Characterization of the hepatitis C viral helicase, and, a sequence analysis algorithm that predicts functional interactions

The Hepatitis C Virus (HCV) is a cytoplasmically replicating RNA virus that is a major worldwide health problem. The Hepatitis C viral protein NS3 is a protease/helicase that plays an essential role in the life cycle of this virus. NS3 is therefore an important drug target in the effort to combat HCV. Most work, however, has focused on the protease, rather than the helicase activities of the enzyme. In order to better characterize NS3 helicase activity, we evaluated individual stages of duplex unwinding by NS3 alone and in complex with cofactor NS4A. Despite a putative replicative role in RNA unwinding, we found that NS3 alone is a surprisingly poor helicase on RNA, but that RNA activity is promoted by cofactor NS4A. In contrast, NS3 alone is a highly processive helicase on DNA. Phylogenctic analysis suggests that this robust DNA helicase activity is not vestigial, and may have specifically evolved in HCV. Given that HCV has no replicative DNA intermediate, these findings suggest that NS3 may have the capacity to affect host DNA.; Additionally, a novel, automated sequence analysis algorithm has been designed that is capable of predicting function interactions between residues.
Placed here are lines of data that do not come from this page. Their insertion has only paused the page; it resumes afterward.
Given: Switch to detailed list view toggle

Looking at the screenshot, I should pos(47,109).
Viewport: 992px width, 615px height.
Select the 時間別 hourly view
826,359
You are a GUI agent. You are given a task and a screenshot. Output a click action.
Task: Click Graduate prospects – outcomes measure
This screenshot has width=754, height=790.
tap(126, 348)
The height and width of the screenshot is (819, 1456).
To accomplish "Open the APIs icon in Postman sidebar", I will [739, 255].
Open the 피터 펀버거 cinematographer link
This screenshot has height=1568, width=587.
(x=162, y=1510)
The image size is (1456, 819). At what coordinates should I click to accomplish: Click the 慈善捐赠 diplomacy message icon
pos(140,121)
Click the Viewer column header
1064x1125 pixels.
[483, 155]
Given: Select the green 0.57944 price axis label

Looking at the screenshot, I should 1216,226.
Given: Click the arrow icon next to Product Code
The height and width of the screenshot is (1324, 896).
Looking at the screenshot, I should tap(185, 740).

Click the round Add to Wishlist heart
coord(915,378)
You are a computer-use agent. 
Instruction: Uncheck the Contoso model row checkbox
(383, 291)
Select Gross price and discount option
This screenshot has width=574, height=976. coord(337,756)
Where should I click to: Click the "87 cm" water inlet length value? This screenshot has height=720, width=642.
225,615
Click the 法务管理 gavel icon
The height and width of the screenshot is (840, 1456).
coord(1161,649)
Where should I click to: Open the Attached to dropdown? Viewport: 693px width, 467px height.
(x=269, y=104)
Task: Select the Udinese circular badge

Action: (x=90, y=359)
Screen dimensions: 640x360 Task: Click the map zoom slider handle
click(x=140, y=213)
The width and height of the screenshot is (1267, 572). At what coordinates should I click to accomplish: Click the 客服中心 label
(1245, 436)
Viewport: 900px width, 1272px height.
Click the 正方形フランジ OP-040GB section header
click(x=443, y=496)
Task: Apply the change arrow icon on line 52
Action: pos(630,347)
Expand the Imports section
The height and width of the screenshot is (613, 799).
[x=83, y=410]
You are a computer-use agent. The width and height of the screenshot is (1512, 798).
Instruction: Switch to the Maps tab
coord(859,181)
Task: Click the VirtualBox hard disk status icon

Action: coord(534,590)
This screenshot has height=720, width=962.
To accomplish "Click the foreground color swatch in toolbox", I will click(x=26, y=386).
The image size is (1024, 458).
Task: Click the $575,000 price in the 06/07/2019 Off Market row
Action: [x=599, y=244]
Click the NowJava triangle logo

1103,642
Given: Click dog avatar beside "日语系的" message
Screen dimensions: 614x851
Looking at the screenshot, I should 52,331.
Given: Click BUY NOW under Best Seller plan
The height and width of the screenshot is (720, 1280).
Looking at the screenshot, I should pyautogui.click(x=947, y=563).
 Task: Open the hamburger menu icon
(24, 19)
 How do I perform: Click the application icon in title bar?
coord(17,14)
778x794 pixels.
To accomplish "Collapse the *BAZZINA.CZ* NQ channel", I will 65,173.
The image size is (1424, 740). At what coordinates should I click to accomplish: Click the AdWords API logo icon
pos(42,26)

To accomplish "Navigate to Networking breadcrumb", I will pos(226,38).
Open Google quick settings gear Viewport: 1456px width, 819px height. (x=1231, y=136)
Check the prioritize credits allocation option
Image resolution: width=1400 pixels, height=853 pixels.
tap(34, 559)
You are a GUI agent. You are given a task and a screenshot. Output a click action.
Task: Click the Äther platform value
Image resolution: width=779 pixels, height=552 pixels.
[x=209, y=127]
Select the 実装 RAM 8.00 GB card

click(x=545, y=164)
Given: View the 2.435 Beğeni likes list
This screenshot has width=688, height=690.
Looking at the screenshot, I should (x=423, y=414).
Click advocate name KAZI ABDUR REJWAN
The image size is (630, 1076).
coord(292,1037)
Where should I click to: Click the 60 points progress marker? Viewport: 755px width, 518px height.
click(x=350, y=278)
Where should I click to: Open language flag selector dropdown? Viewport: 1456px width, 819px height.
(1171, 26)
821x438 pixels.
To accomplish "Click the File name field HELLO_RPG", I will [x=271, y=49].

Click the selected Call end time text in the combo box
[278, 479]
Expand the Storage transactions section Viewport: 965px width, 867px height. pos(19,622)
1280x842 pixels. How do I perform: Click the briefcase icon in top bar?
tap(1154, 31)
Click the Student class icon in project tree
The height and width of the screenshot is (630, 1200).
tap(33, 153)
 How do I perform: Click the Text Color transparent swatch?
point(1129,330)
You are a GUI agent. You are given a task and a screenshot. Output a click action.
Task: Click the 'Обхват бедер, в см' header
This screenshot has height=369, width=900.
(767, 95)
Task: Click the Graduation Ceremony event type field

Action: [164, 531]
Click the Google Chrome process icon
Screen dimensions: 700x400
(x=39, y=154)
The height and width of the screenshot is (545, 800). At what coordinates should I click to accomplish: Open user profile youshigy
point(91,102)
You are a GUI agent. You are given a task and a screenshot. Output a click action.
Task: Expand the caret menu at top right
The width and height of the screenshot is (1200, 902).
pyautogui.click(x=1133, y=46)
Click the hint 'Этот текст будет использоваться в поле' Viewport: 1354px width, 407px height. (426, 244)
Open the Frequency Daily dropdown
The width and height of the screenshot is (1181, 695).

This algorithm is uniquely applicable to any type of biopolymer, including RNAs and proteins, as well as combinations of different biopolymers. This algorithm, entitled SHEVEK, yields accurate results despite using alignments of only a small number of sequences. The versatility and accuracy of the algorithm is demonstrated by the prediction of interactions within RNAs and modified RNAs, within proteins, as well as through the prediction of RNA-protein and protein-protein interactions.